Lines from the one containing "Click the orange seek bar thumb" through the final line of the data, restated word for word and free of pictures, make up the whole answer.
====== Data
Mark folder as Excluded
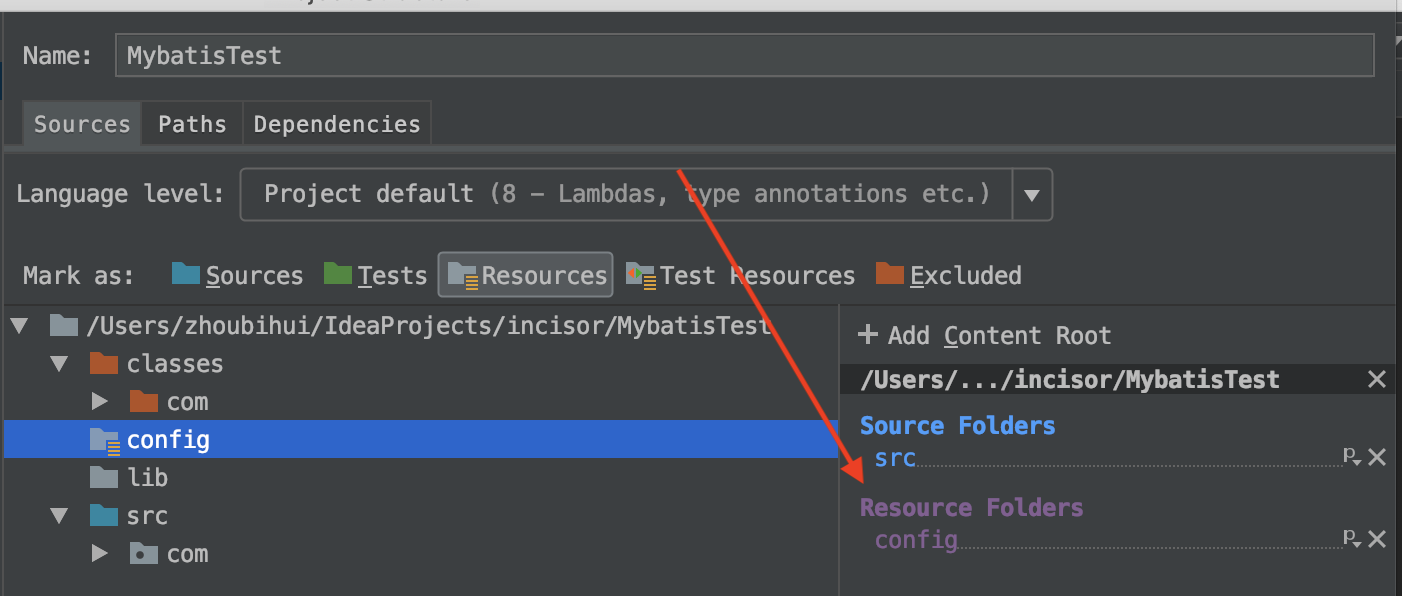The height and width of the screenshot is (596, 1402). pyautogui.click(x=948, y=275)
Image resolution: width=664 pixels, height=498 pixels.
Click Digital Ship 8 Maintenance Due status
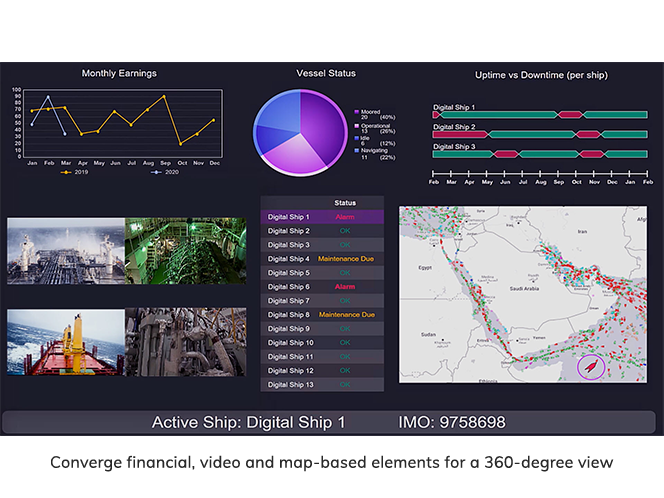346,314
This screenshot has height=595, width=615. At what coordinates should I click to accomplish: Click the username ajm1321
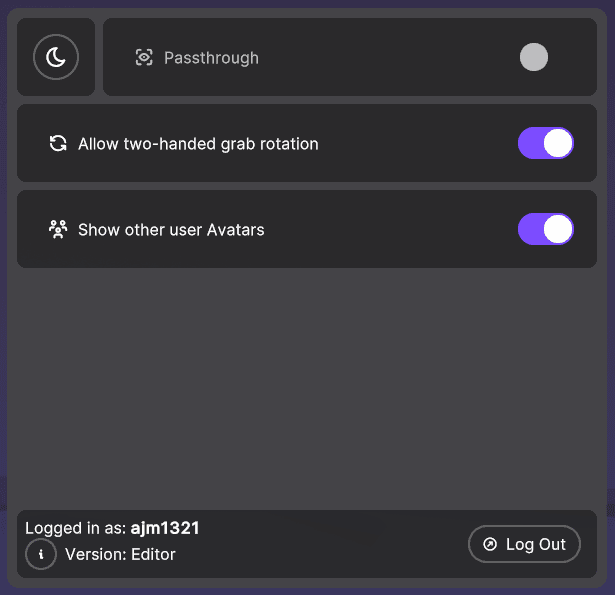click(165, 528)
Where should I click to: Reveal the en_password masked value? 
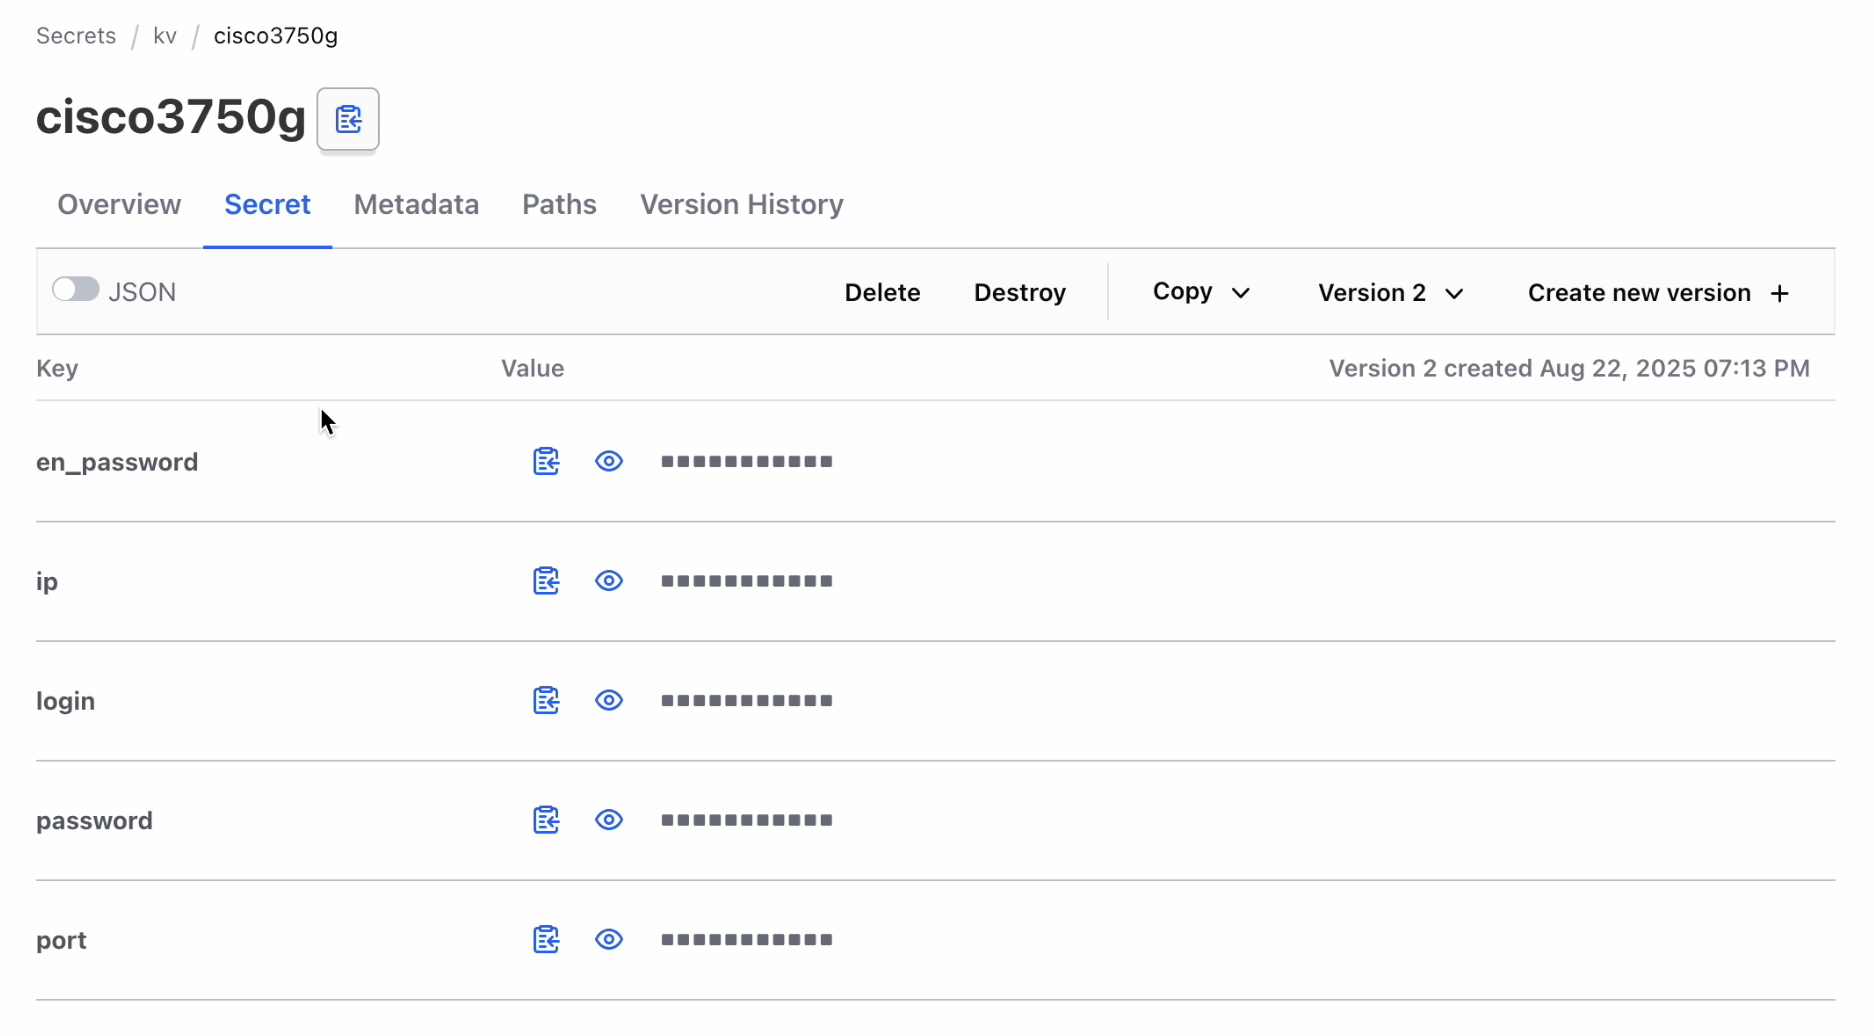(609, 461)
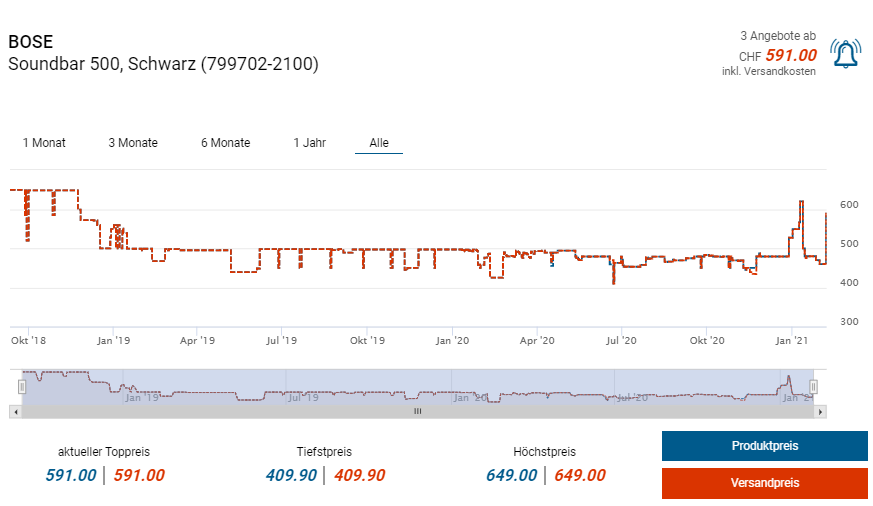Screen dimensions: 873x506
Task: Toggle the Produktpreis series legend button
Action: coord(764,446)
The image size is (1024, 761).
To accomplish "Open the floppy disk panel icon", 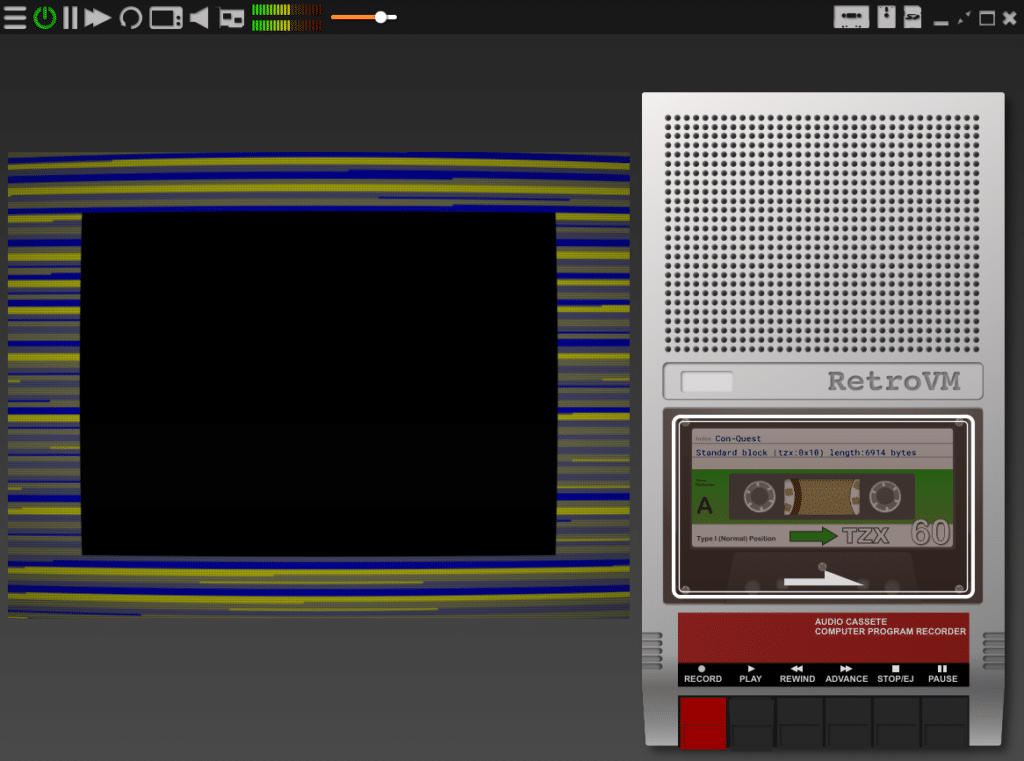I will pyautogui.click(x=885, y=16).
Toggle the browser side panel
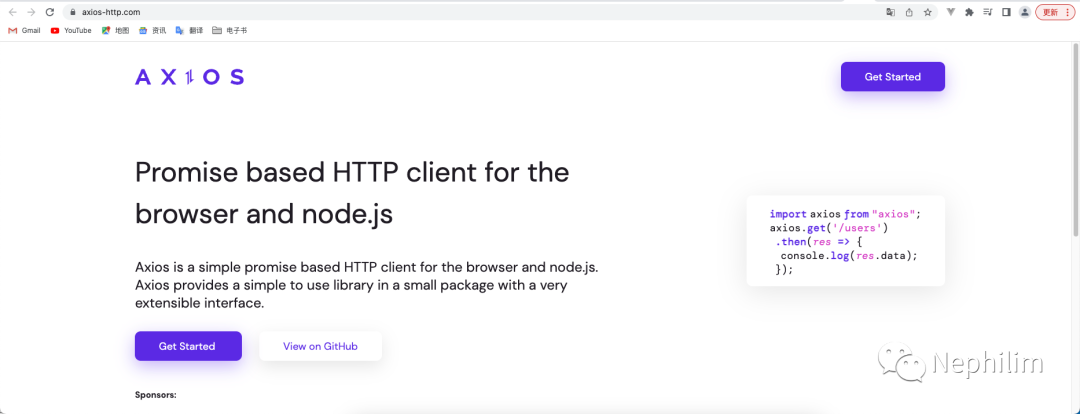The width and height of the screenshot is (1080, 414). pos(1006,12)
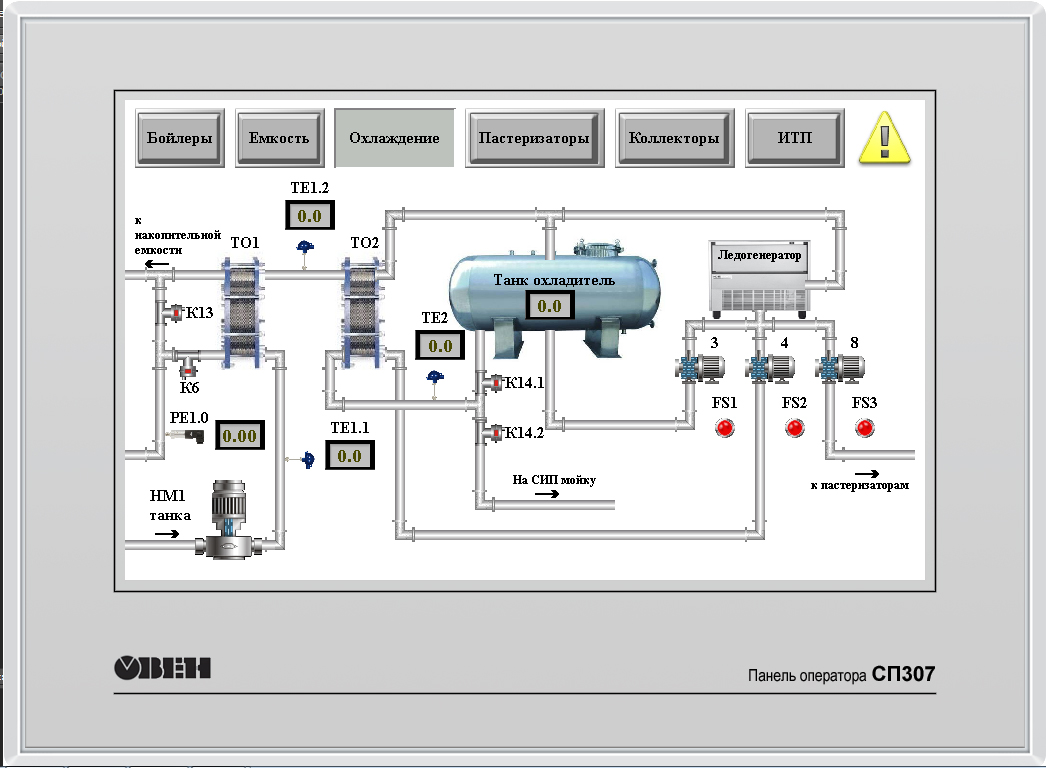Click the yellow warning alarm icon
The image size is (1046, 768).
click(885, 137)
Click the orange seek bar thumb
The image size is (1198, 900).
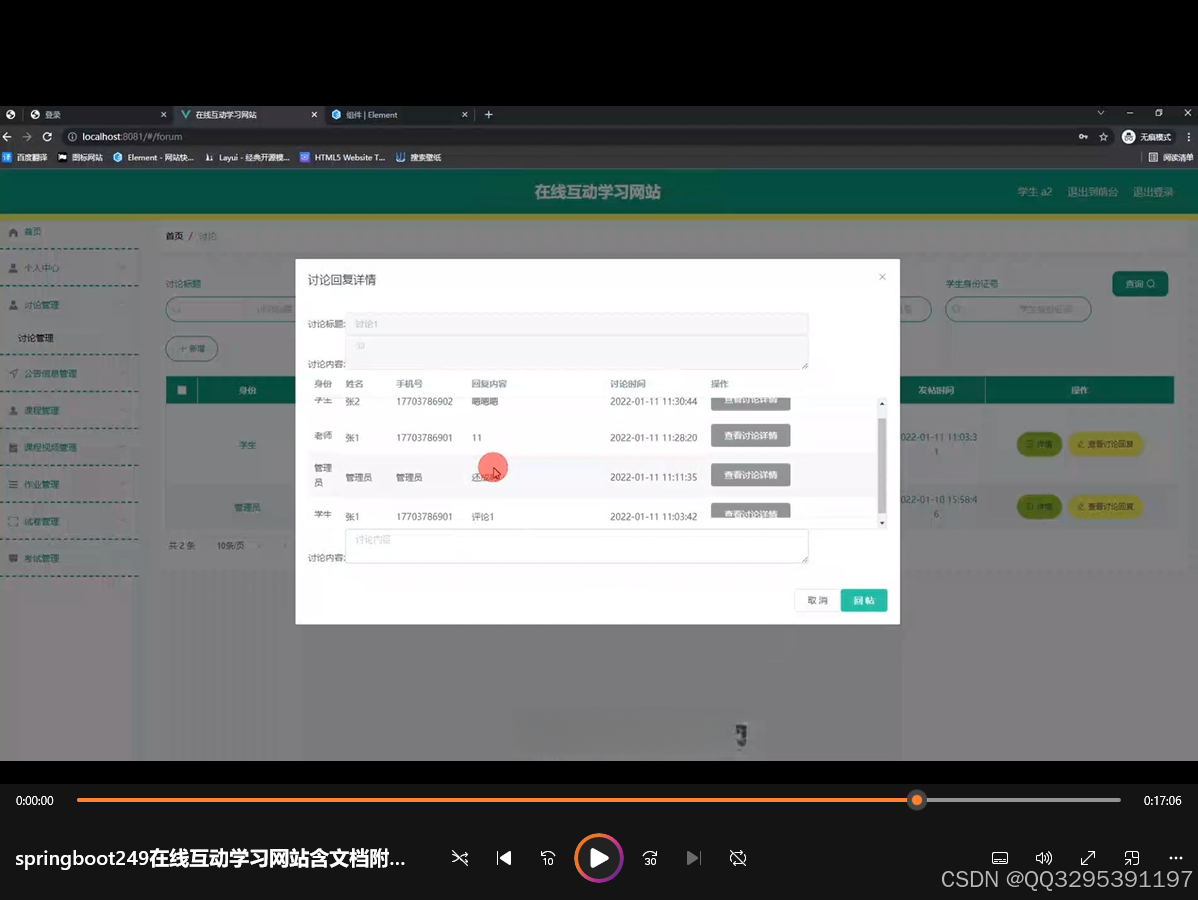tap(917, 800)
============
#### Result of this exercise
Click the orange seek bar thumb
The image size is (1198, 900).
tap(917, 800)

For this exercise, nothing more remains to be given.